Written tasks:
a. In the listing, copy out the stretch from the line containing "Screen dimensions: 1316x769" through the line containing "Click the red Average", reproducing each line unchanged.
b. Pick up the guide on data import practices at the point where it stops and keep writing it.

::: Text extract :::

Geographic Data Standards

Use standard field names and formats:

  • Use “latitude” and “longitude” for coordinates
  • Use “address” for full address strings
  • Include separate fields (street, city, state, country) when possible
  • Ensure coordinates are in decimal degrees (-90 to 90, -180 to 180)

Why this matters:

  • Auto-detection works reliably
  • Geocoding succeeds more often
  • Reduces manual field mapping
  • Higher geocoding confidence

Data Validation

Validate data before importing:

  • Check for required fields
  • Verify data types match expected schema
  • Remove obviously invalid rows
  • Test a small sample first

Why this matters:

  • Reduces row-level errors
  • Faster approval process
  • Higher quality final events
  • Less troubleshooting needed

For System Administrators

These practices help maintain a healthy, performant pipeline.

Monitor Schema Changes

Check pending approvals regularly:

  • Review pending approvals daily or weekly
  • Understand why schemas are changing
  • Communicate with data providers about changes
  • Document approval decisions for future reference

Why this matters:

  • Prevents import backlogs
  • Catches data quality issues early
  • Maintains data governance
  • Builds institutional knowledge

Configure Transformations Proactively

Set up rules for known type mismatches:

  • Add transformations for common patterns (European numbers, custom dates)

::: Dataset extract :::

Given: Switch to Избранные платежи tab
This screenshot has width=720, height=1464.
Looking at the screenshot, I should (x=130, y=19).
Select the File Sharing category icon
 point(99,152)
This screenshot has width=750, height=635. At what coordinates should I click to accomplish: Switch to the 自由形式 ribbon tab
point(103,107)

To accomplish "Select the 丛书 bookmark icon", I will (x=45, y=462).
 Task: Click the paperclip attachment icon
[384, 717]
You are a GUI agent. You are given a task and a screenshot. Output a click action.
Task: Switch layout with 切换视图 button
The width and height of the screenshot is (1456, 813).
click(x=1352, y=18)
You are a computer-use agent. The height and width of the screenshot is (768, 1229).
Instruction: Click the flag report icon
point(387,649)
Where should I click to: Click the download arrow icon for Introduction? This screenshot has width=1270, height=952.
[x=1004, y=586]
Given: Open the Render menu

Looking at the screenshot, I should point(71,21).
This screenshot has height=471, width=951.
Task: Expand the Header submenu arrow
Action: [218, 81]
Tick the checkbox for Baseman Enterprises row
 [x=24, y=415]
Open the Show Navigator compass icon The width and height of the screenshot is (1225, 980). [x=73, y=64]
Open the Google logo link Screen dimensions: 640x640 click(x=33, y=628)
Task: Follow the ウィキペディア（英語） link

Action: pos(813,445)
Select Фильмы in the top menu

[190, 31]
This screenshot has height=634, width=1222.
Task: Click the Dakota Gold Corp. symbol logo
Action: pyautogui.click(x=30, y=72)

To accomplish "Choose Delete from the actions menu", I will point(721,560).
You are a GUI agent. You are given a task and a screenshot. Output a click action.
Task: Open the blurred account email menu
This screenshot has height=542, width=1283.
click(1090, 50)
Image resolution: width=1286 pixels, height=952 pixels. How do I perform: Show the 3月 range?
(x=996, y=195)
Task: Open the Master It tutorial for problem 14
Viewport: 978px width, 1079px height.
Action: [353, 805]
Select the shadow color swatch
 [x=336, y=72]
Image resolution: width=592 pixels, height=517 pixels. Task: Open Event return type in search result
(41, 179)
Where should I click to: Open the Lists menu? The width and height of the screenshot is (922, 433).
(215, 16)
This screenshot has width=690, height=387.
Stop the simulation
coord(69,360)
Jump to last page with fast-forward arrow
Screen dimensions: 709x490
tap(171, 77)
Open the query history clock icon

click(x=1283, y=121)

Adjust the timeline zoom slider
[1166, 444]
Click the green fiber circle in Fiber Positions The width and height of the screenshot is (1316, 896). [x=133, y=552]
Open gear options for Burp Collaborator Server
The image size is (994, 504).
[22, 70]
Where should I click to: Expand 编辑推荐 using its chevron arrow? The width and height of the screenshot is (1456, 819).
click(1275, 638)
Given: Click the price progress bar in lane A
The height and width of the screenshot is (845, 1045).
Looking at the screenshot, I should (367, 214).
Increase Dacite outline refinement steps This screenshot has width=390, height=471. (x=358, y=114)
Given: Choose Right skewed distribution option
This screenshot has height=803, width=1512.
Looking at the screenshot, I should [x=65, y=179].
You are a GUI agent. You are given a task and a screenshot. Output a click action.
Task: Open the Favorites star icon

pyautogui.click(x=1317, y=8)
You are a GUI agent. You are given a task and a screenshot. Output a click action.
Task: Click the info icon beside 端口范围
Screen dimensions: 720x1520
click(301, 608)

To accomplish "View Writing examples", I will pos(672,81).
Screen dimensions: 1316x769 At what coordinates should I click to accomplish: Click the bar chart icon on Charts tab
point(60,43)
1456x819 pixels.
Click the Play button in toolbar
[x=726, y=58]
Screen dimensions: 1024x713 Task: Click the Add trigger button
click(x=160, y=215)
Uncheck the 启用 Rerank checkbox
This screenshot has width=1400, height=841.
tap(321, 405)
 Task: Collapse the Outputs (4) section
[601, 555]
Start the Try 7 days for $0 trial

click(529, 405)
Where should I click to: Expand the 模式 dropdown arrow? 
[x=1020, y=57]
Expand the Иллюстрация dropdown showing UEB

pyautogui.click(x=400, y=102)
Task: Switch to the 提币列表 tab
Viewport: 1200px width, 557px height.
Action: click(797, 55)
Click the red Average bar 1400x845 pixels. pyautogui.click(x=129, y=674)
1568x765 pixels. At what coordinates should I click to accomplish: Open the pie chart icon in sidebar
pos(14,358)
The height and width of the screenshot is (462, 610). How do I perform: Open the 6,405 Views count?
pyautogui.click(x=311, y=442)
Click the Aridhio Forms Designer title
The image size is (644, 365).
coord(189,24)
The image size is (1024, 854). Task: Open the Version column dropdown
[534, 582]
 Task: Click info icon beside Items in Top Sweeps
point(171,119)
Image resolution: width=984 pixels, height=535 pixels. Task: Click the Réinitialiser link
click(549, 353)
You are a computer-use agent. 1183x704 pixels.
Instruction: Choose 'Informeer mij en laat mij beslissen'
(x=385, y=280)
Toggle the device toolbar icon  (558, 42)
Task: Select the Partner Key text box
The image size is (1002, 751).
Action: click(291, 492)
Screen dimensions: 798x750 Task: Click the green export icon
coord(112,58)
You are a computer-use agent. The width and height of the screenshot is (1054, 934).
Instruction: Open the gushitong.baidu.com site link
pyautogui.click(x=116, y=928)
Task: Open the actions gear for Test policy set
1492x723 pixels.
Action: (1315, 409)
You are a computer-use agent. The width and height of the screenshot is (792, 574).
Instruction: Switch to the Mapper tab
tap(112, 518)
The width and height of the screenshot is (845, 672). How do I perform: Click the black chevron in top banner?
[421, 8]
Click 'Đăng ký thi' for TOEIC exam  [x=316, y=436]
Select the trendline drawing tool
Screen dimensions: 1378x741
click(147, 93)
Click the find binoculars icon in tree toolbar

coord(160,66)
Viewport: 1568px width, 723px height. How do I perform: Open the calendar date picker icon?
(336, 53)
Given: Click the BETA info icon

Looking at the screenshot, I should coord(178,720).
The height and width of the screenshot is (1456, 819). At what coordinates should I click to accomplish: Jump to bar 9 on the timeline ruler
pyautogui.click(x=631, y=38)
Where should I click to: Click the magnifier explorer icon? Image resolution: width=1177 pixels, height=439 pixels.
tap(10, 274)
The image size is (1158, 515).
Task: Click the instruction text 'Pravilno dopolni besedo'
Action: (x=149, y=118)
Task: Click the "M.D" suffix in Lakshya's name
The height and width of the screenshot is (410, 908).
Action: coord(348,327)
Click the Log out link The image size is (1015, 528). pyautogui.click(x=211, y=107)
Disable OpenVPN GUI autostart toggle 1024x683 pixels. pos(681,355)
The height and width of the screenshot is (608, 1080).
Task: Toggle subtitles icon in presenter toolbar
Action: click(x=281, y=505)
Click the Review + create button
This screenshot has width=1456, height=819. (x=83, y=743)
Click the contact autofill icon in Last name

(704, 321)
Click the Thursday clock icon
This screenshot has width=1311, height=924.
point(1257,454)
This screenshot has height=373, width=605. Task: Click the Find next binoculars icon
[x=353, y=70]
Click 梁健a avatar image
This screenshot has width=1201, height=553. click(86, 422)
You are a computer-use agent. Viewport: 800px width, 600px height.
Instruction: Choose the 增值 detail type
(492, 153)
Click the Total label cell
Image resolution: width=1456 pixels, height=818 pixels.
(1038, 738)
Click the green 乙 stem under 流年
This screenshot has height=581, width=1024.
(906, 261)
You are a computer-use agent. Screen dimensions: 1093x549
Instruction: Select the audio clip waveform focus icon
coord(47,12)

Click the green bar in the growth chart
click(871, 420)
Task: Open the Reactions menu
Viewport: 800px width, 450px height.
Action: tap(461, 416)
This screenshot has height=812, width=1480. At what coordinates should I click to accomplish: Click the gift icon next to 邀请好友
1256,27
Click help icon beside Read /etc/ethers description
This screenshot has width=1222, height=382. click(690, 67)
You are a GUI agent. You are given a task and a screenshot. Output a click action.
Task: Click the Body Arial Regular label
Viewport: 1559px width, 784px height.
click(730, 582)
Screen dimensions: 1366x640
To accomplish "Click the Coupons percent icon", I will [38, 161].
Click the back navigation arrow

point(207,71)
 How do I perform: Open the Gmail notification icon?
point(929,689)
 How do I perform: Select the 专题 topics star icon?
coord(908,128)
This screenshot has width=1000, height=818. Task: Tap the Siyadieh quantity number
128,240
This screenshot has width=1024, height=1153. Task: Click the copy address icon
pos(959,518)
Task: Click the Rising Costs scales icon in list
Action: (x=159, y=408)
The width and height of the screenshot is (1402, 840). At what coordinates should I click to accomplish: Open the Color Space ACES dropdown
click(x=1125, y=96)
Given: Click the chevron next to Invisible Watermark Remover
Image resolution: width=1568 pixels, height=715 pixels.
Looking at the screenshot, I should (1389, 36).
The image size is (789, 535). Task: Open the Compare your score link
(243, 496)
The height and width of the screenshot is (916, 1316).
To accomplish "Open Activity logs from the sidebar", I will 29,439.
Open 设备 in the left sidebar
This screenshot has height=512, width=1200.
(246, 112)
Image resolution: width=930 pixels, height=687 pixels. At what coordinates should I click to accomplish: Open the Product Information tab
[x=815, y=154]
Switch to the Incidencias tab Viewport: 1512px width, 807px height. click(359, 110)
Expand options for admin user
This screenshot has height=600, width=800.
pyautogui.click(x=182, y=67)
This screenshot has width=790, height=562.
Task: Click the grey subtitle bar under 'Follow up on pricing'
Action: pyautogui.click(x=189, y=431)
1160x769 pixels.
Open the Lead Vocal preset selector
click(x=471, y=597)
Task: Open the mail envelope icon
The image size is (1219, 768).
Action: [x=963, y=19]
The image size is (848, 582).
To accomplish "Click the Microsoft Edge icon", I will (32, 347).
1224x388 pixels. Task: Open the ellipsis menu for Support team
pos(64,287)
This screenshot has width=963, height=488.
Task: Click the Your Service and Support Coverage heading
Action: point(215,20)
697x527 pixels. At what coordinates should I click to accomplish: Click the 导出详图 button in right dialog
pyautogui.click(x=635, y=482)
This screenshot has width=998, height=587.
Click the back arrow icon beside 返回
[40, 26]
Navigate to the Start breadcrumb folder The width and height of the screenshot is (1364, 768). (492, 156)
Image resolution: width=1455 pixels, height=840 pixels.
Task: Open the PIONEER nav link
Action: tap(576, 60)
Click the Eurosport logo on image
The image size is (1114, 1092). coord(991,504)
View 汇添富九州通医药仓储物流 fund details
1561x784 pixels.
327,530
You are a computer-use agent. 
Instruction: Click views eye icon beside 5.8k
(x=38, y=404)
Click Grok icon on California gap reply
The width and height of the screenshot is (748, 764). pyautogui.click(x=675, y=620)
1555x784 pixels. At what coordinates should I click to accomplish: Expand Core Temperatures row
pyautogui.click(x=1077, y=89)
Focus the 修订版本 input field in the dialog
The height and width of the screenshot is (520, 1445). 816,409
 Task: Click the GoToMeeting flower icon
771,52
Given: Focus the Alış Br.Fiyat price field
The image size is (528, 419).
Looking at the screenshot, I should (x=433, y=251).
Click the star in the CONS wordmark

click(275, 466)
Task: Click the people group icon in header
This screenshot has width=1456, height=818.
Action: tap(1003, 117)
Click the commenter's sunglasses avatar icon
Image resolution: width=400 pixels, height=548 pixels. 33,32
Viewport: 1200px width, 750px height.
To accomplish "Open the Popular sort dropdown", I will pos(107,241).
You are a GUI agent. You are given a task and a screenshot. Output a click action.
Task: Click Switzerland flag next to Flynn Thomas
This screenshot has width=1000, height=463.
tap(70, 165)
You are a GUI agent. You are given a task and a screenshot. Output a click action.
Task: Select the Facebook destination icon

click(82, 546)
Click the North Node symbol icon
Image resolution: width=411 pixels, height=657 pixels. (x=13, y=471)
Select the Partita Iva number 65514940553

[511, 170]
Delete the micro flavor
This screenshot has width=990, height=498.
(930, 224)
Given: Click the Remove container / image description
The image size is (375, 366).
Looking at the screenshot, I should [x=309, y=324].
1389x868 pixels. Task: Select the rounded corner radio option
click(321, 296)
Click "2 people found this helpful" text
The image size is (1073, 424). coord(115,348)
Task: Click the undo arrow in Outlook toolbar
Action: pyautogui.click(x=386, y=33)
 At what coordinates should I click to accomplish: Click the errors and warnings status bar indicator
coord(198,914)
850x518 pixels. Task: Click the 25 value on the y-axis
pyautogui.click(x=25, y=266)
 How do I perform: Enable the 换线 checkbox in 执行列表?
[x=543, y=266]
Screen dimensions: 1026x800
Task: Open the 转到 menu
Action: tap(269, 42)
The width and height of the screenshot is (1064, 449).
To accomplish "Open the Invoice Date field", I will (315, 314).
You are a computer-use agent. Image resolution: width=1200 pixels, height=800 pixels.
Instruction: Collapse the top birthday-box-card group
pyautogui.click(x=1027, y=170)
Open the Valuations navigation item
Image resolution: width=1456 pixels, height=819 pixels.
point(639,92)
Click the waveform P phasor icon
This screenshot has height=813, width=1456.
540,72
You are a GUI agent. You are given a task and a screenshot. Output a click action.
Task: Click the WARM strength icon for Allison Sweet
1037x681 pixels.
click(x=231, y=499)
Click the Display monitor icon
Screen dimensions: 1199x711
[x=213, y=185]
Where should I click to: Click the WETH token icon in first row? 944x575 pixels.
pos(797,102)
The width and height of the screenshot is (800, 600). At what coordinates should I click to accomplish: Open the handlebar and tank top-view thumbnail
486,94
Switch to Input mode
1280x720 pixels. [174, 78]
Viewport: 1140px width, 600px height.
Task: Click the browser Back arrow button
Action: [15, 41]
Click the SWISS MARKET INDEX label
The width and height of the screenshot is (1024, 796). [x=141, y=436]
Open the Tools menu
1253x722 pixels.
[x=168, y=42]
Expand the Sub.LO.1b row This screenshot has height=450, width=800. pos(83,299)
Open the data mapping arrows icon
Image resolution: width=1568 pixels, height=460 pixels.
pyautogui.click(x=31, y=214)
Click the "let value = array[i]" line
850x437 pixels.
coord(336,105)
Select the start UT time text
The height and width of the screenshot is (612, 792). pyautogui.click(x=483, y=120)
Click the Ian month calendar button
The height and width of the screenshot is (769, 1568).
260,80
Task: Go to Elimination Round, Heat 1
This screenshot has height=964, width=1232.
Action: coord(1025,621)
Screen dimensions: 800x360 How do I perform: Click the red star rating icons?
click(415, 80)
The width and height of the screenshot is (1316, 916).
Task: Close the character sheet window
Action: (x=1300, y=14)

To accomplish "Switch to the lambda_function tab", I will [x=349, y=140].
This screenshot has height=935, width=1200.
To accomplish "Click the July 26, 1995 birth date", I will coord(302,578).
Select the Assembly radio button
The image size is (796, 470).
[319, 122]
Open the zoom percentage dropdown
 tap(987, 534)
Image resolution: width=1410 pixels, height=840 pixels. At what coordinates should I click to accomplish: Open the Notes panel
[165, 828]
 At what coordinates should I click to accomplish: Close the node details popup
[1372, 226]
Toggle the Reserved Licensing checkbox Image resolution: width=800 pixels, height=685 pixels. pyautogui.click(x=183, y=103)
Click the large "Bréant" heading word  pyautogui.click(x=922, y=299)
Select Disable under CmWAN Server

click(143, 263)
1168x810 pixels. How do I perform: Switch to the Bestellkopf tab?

:::

Answers to each task:
a.
Screen dimensions: 1316x769 At what coordinates should I click to accomplish: Click the bar chart icon on Charts tab
point(60,43)
1456x819 pixels.
Click the Play button in toolbar
[x=726, y=58]
Screen dimensions: 1024x713 Task: Click the Add trigger button
click(x=160, y=215)
Uncheck the 启用 Rerank checkbox
This screenshot has width=1400, height=841.
tap(321, 405)
 Task: Collapse the Outputs (4) section
[601, 555]
Start the Try 7 days for $0 trial

click(529, 405)
Where should I click to: Expand the 模式 dropdown arrow? 
[x=1020, y=57]
Expand the Иллюстрация dropdown showing UEB

pyautogui.click(x=400, y=102)
Task: Switch to the 提币列表 tab
Viewport: 1200px width, 557px height.
Action: click(797, 55)
Click the red Average bar 1400x845 pixels. pyautogui.click(x=129, y=674)

b.
  • Document why transformations were added
  • Test transformations with sample data
  • Review transformation usage periodically

Why this matters:

  • Reduces manual intervention
  • Enables auto-approval
  • Consistent handling of type variations
  • Faster imports

Monitor Field Growth

Watch for excessive field proliferation:

  • Review new fields being added
  • Question fields with very low usage
  • Consolidate similar fields when possible
  • Set alerts for schemas exceeding 100 fields

Why this matters:

  • Large schemas impact query performance
  • Too many fields indicate data quality issues
  • Schema complexity makes maintenance harder
  • Storage costs increase

Document Schema Decisions

Record why changes were approved or rejected:

  • Note approval reason in import-job
  • Maintain change log for datasets
  • Communicate decisions to data providers
  • Review decisions periodically for patterns

Why this matters:

  • Builds institutional knowledge
  • Helps train new administrators
  • Provides audit trail for compliance
  • Identifies systemic issues

Set Appropriate Batch Sizes

Tune batch sizes based on infrastructure:

  • Monitor memory usage during imports
  • Test different batch sizes in staging
  • Adjust based on file sizes and complexity
  • Document why specific sizes were chosen

Why this matters:

  • Prevents memory exhaustion
  • Optimizes throughput
  • Balances performance and reliability
  • System-specific (no one-size-fits-all)

Regular Maintenance

Keep the pipeline healthy:

  • Archive old import-jobs periodically
  • Clean up failed imports
  • Review and update geocoding API keys
  • Monitor disk space for import files
  • Update dependencies and security patches

Why this matters:

  • Prevents performance degradation
  • Reduces storage costs
  • Maintains security
  • Catches issues before they become critical

For Large Datasets

Special considerations when processing large files or high-volume imports.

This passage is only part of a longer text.